━━ Data provided

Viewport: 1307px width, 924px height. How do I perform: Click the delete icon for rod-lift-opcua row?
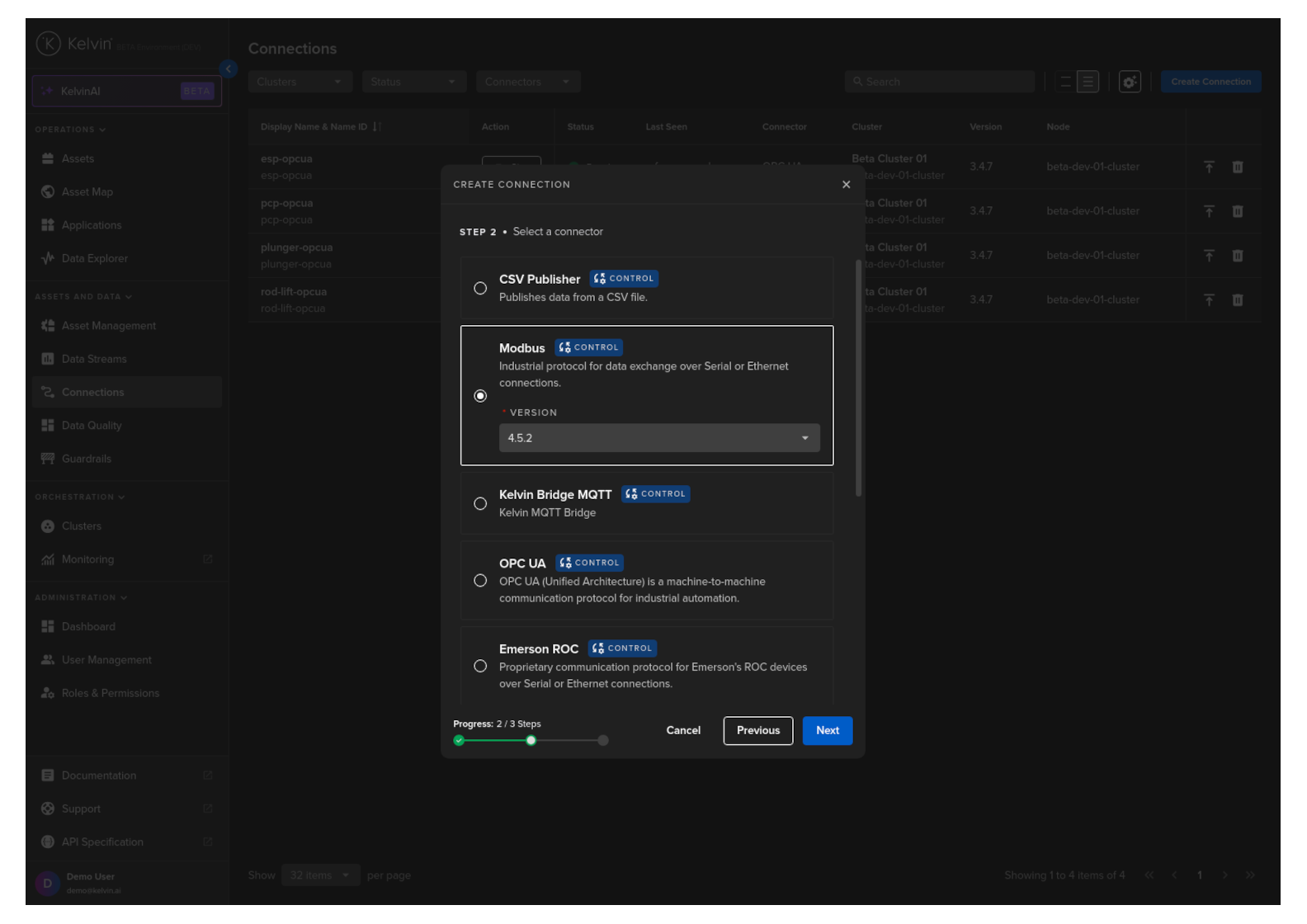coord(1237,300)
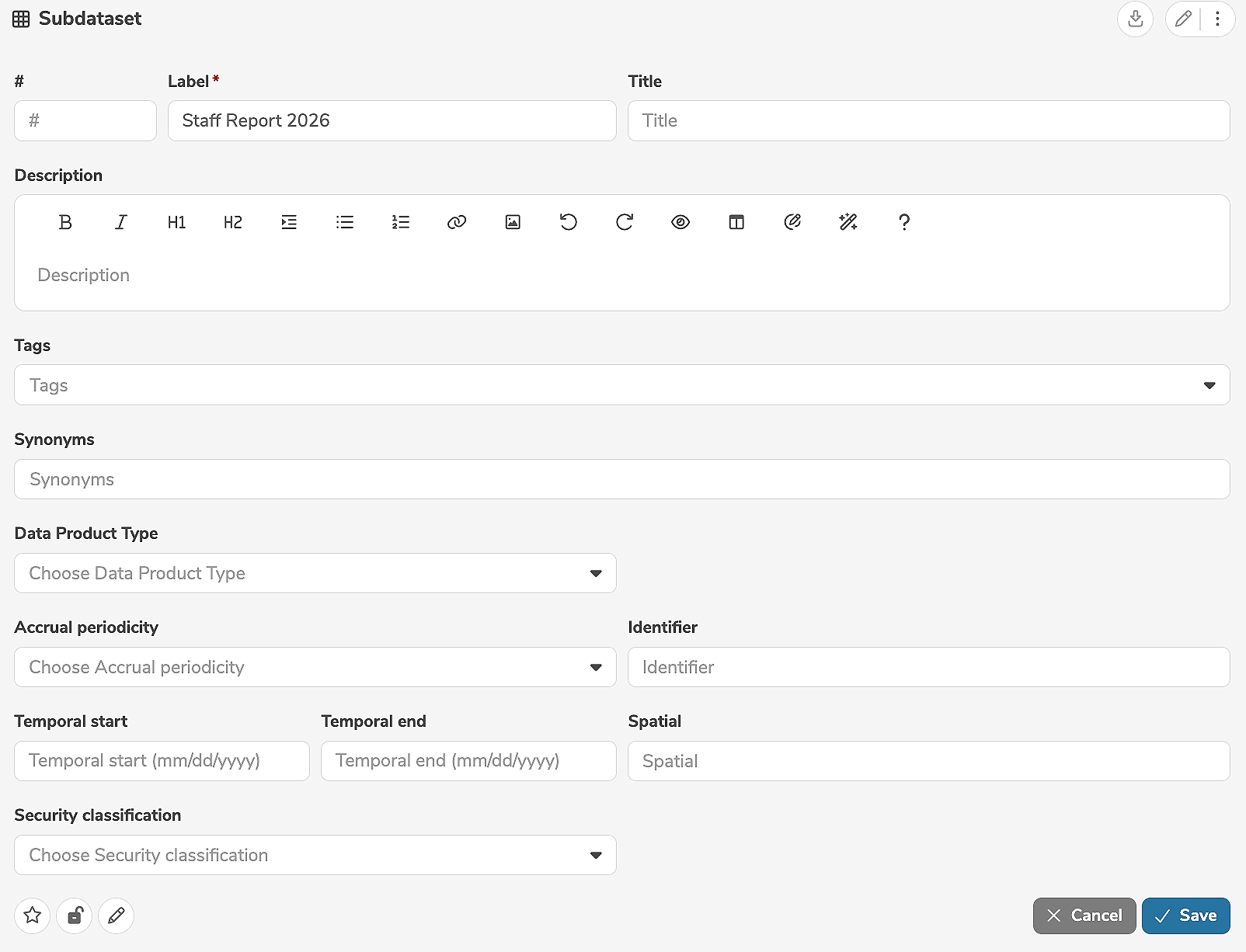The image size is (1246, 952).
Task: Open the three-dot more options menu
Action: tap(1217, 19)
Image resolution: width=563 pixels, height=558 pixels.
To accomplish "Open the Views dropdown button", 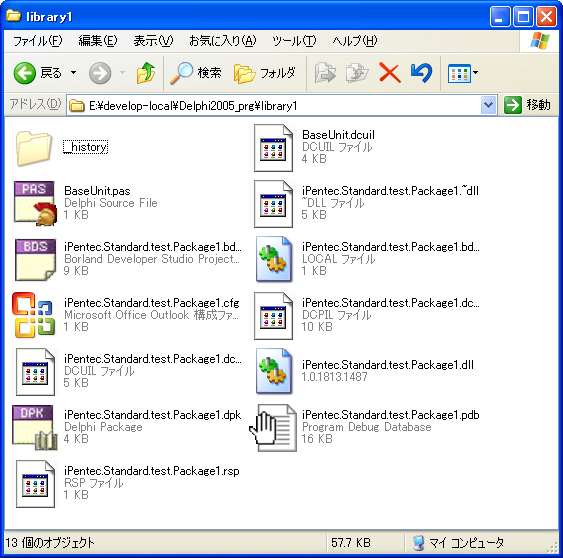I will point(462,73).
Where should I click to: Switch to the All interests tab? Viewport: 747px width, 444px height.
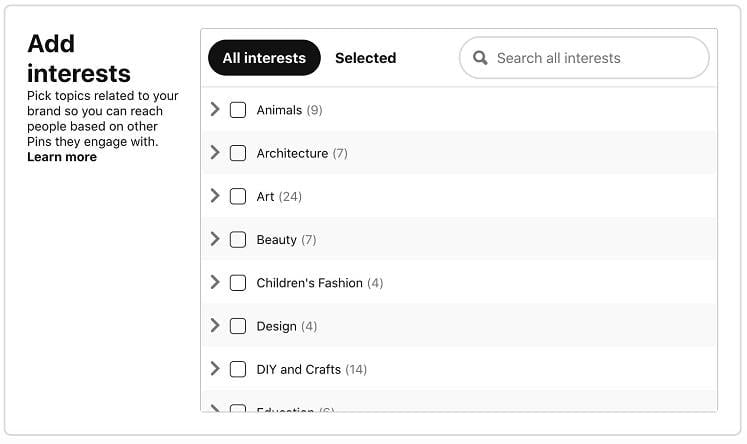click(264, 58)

━━━━

* **Assignment**:
From the line holding "Where should I" through the last line of the material above, each line should be written out exactly, both included; omit the pictures.

* **Your response**:
Where should I click to: Switch to the All interests tab? Viewport: 747px width, 444px height.
click(264, 58)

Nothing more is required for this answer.